### ACTIVITY
Skip every picture, then write out exactly the lines of the listing below from the line that contains "The width and" through the final line.

### RECORDS FOR THIS TASK

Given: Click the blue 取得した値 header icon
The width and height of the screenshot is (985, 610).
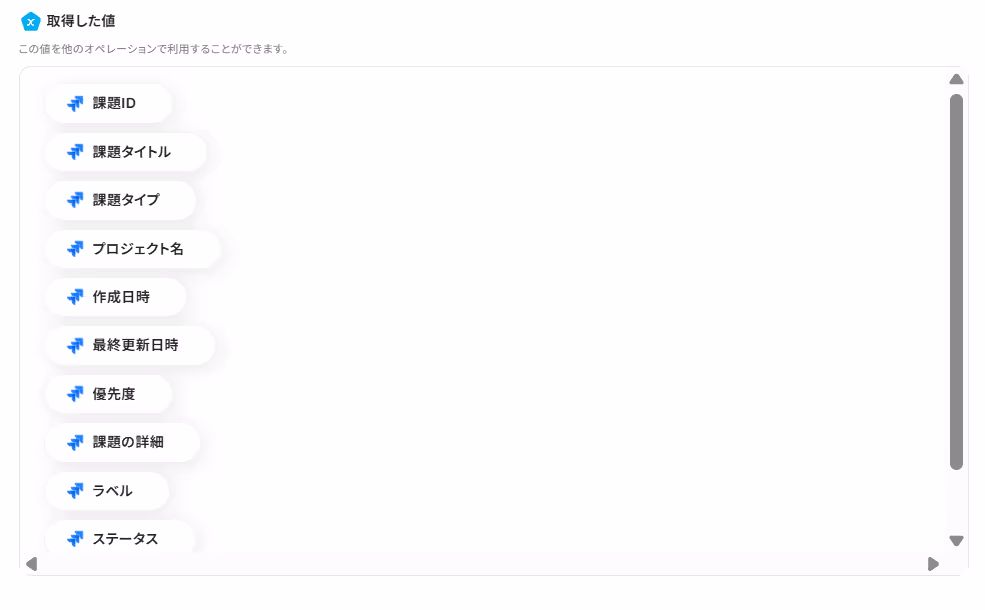Looking at the screenshot, I should coord(31,21).
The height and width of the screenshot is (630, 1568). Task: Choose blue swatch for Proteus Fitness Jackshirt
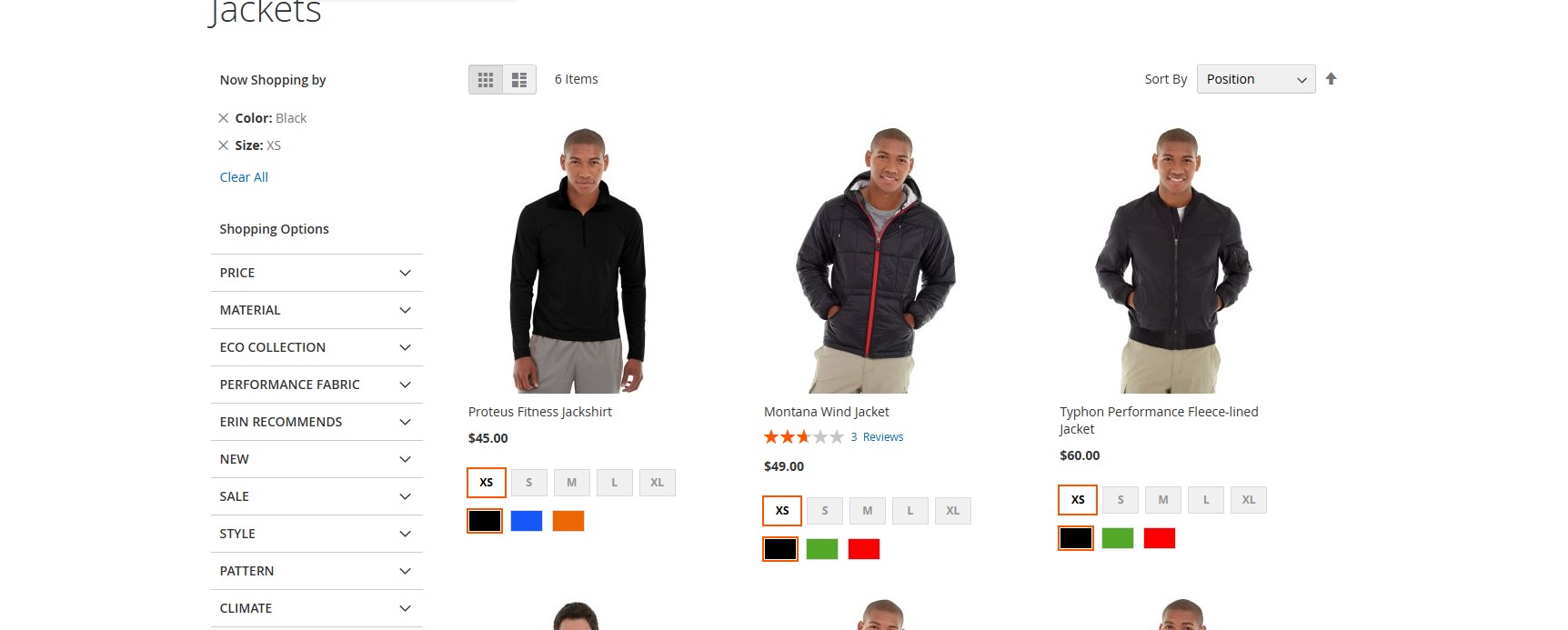(527, 521)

### ANSWER SPACE
The width and height of the screenshot is (985, 610).
Looking at the screenshot, I should coord(31,21).
The height and width of the screenshot is (630, 1568). Task: Choose blue swatch for Proteus Fitness Jackshirt
(527, 521)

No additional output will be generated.